◆ **Work instructions**: Report every line of the data that includes "agent".
#### Data for review ####
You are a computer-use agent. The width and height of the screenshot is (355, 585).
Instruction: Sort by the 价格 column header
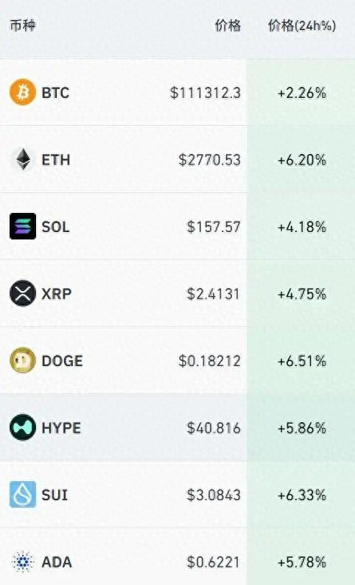click(228, 26)
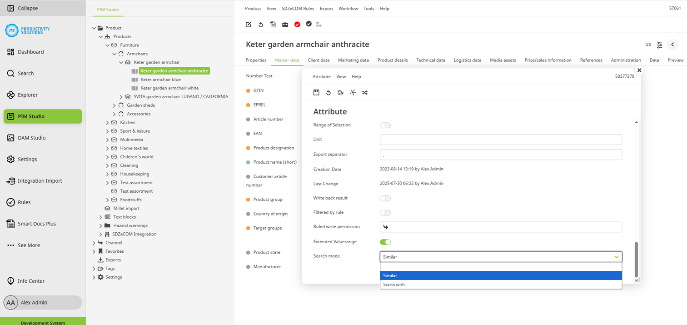The width and height of the screenshot is (687, 325).
Task: Click the red checkmark status icon
Action: click(297, 25)

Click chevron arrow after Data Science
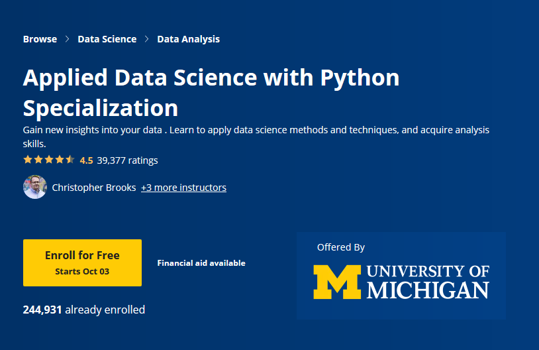coord(147,39)

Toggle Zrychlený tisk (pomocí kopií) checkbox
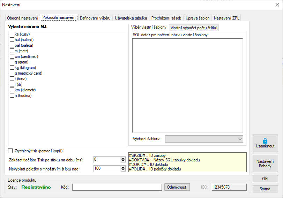pyautogui.click(x=10, y=151)
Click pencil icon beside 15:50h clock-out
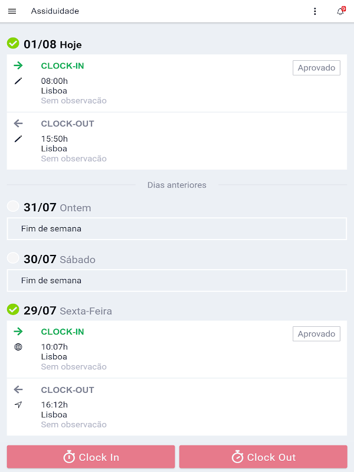 pos(18,139)
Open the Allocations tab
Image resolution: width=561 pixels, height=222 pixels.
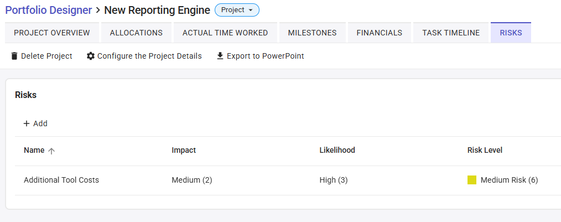coord(136,33)
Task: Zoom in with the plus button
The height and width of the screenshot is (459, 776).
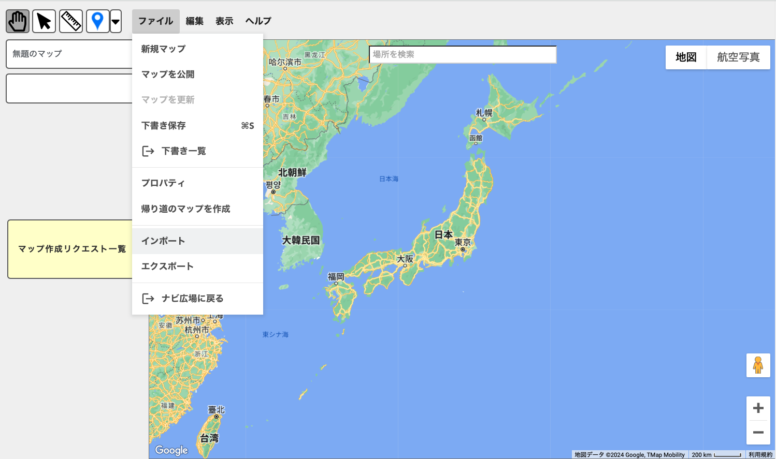Action: [758, 408]
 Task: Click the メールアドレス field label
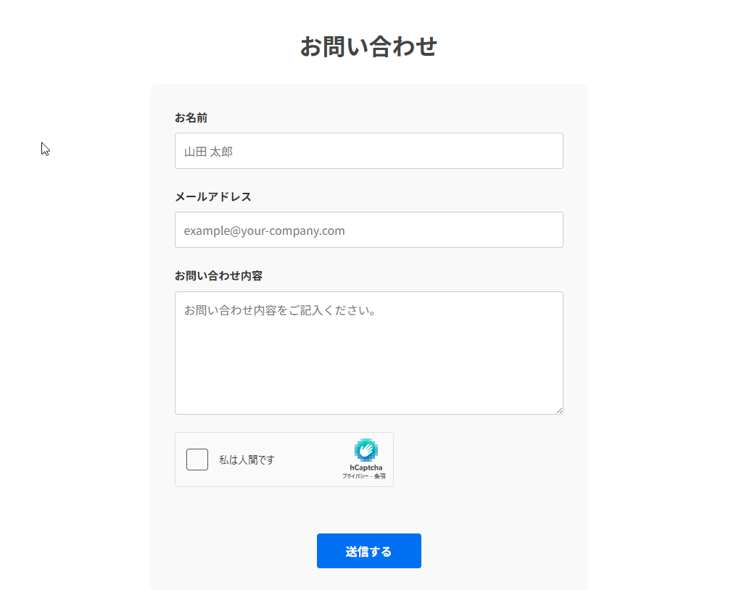click(213, 196)
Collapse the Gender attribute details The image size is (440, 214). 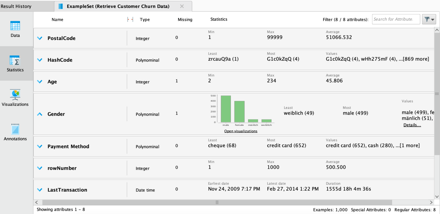coord(40,114)
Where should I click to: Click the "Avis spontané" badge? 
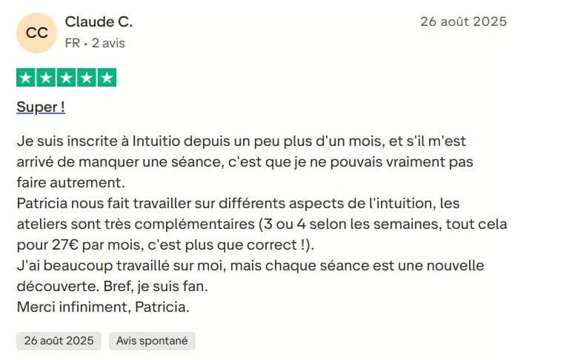[x=152, y=341]
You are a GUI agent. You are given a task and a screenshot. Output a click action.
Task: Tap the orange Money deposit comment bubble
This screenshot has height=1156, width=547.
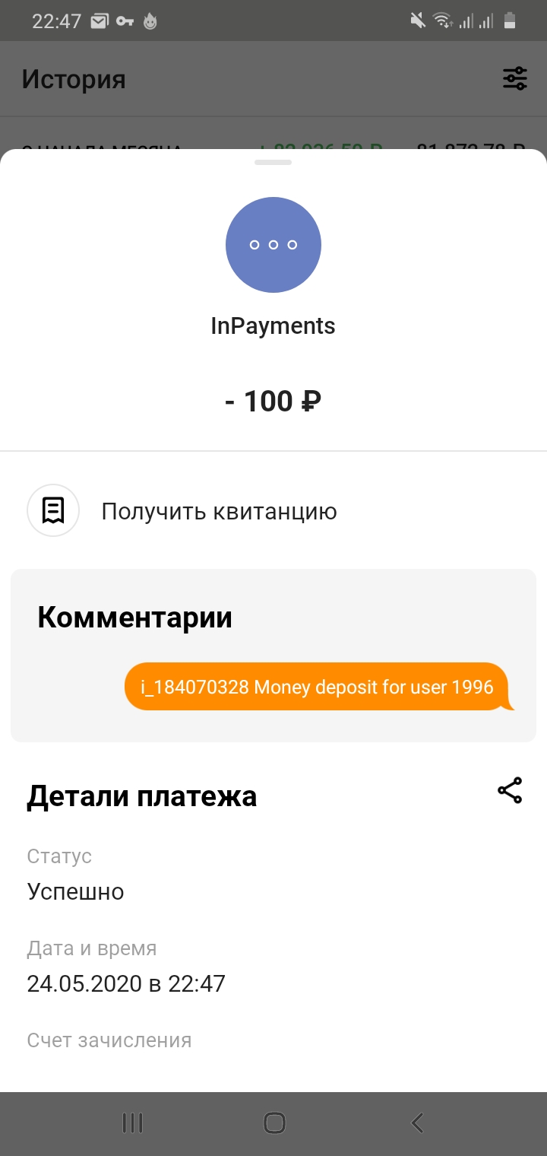point(317,687)
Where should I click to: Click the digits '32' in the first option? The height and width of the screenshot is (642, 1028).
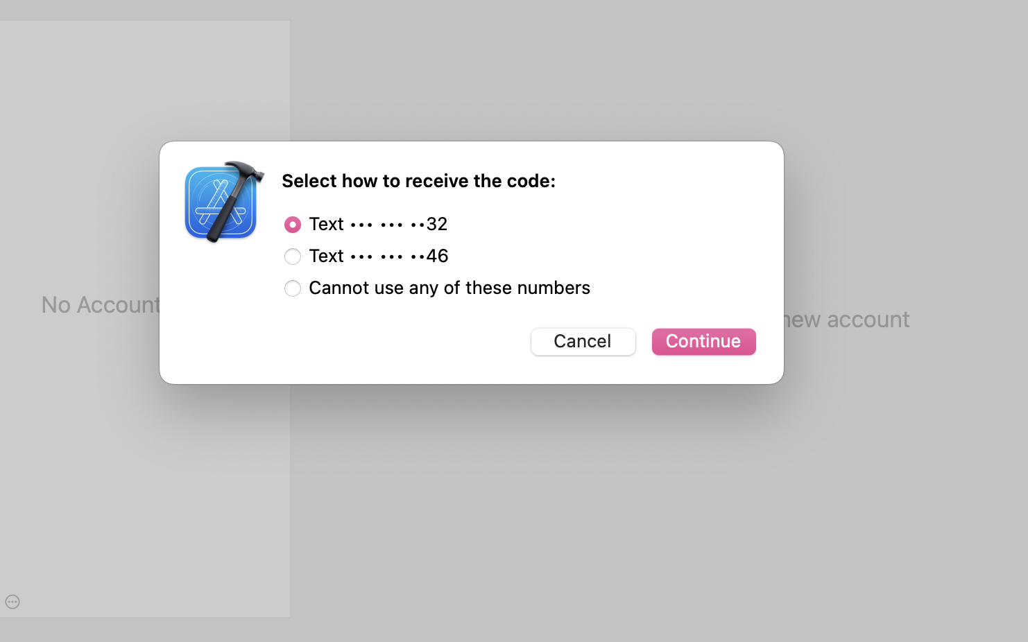click(x=437, y=225)
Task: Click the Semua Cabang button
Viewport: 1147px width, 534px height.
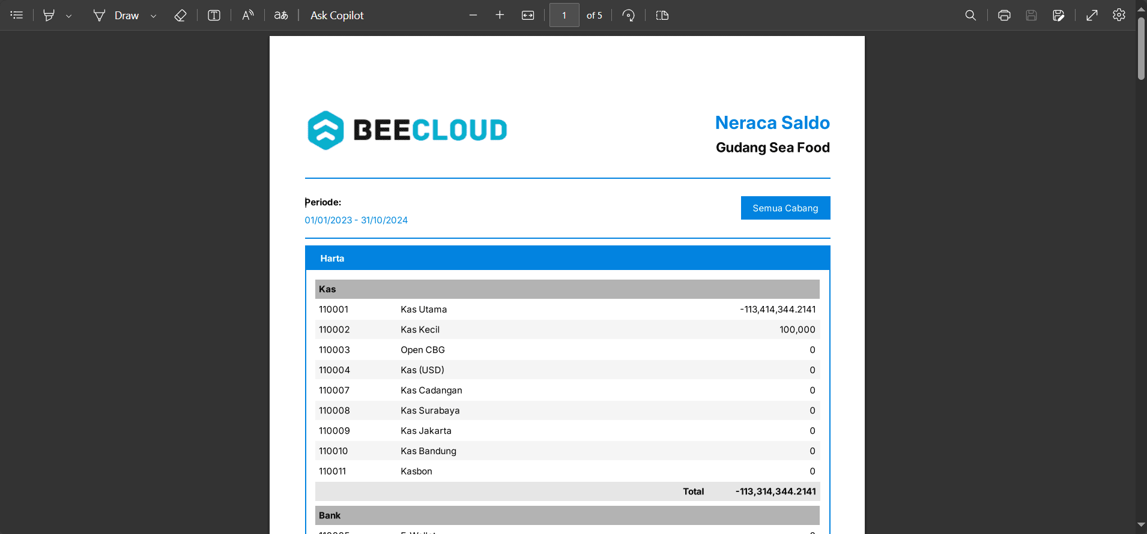Action: tap(785, 208)
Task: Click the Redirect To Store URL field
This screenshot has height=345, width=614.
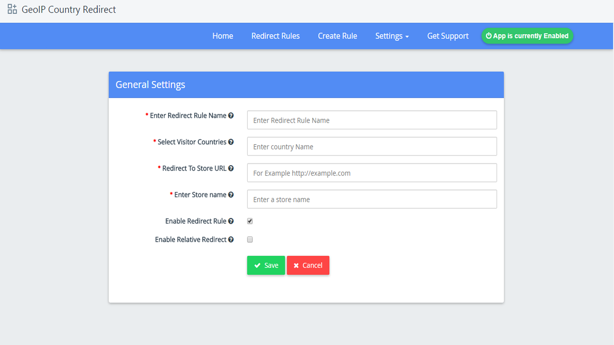Action: click(x=371, y=173)
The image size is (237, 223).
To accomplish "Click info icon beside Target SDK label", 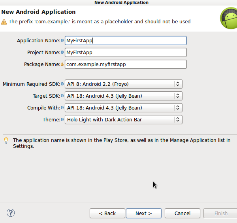I will click(62, 96).
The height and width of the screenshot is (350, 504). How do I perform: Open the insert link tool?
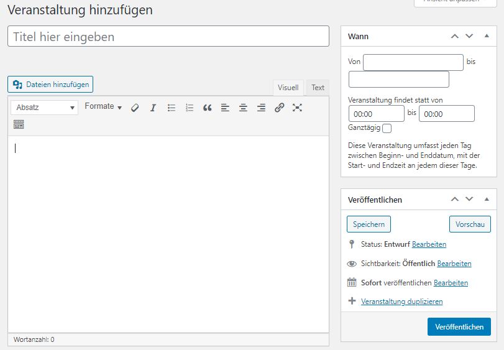tap(279, 108)
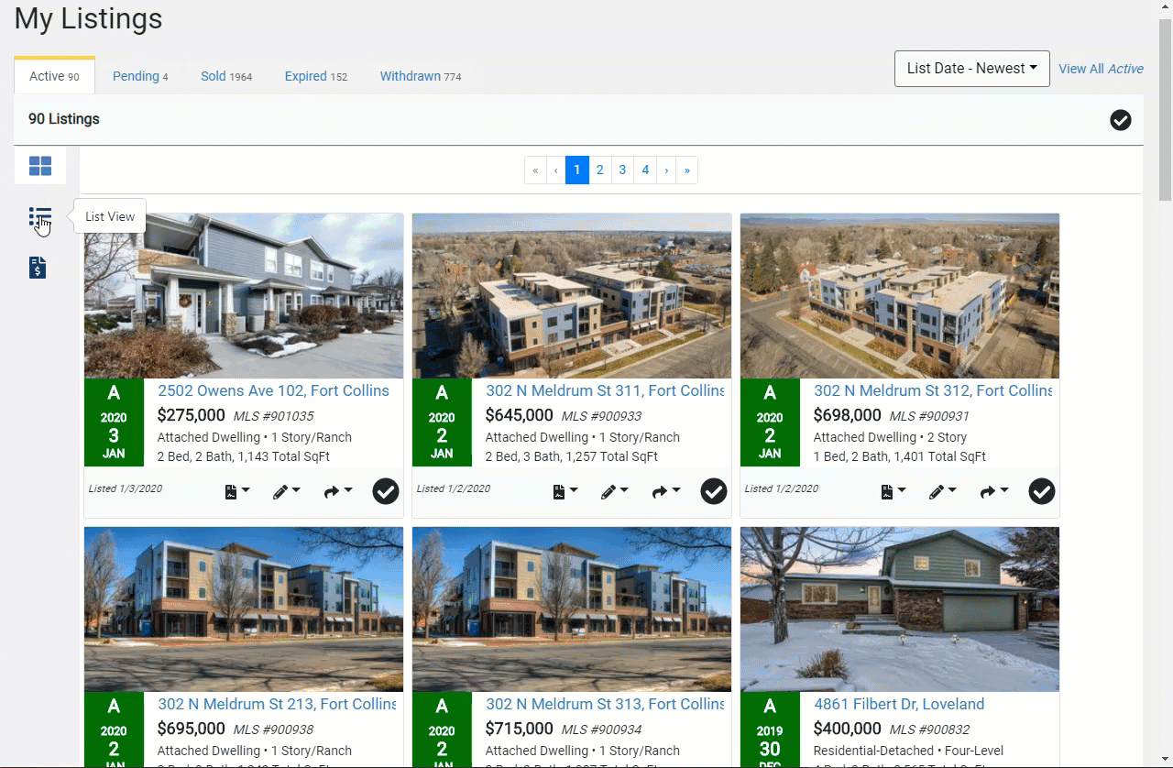This screenshot has height=768, width=1173.
Task: Toggle selection checkmark for 2502 Owens Ave listing
Action: [386, 492]
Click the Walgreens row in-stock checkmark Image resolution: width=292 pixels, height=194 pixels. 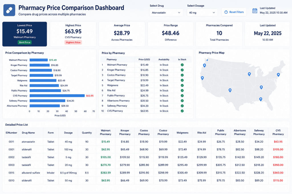[182, 85]
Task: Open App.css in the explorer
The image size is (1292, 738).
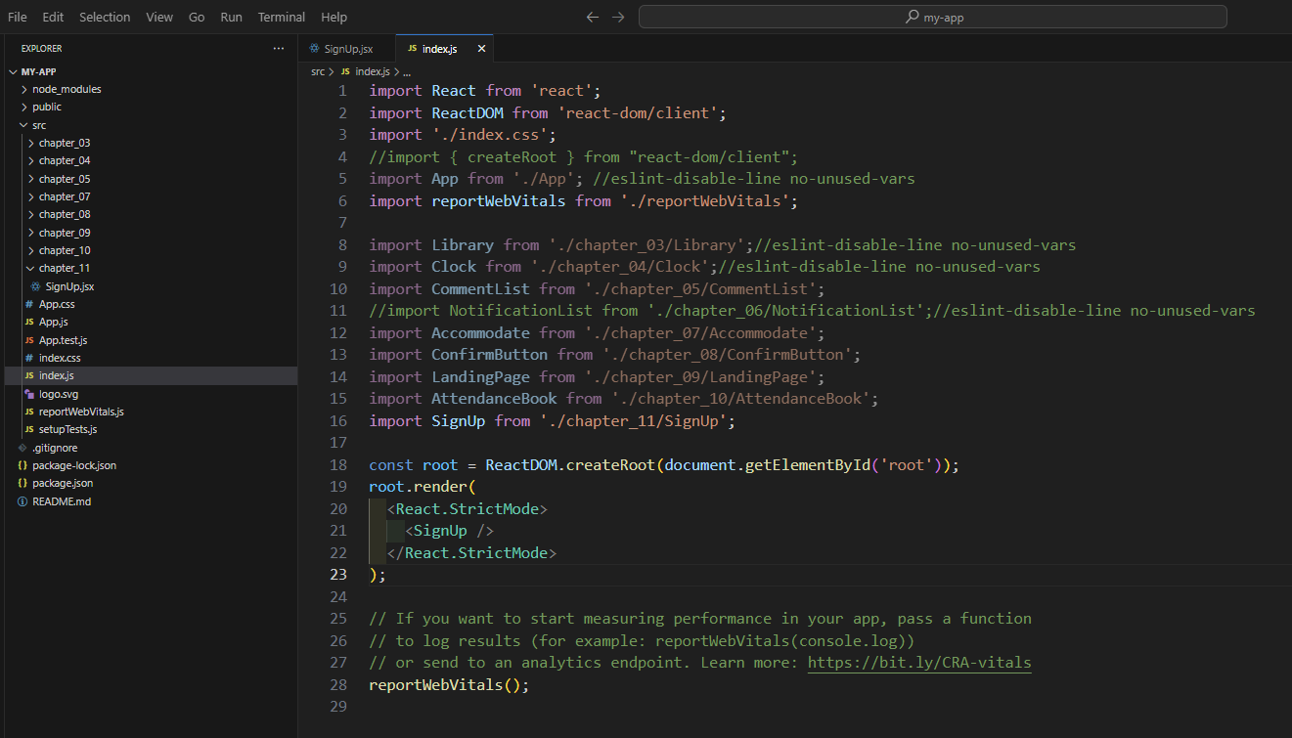Action: pyautogui.click(x=56, y=304)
####
◆ **Answer box**:
You are a computer-use agent. The width and height of the screenshot is (355, 585).
You are a GUI agent. You are given a task and a screenshot. Output a click action.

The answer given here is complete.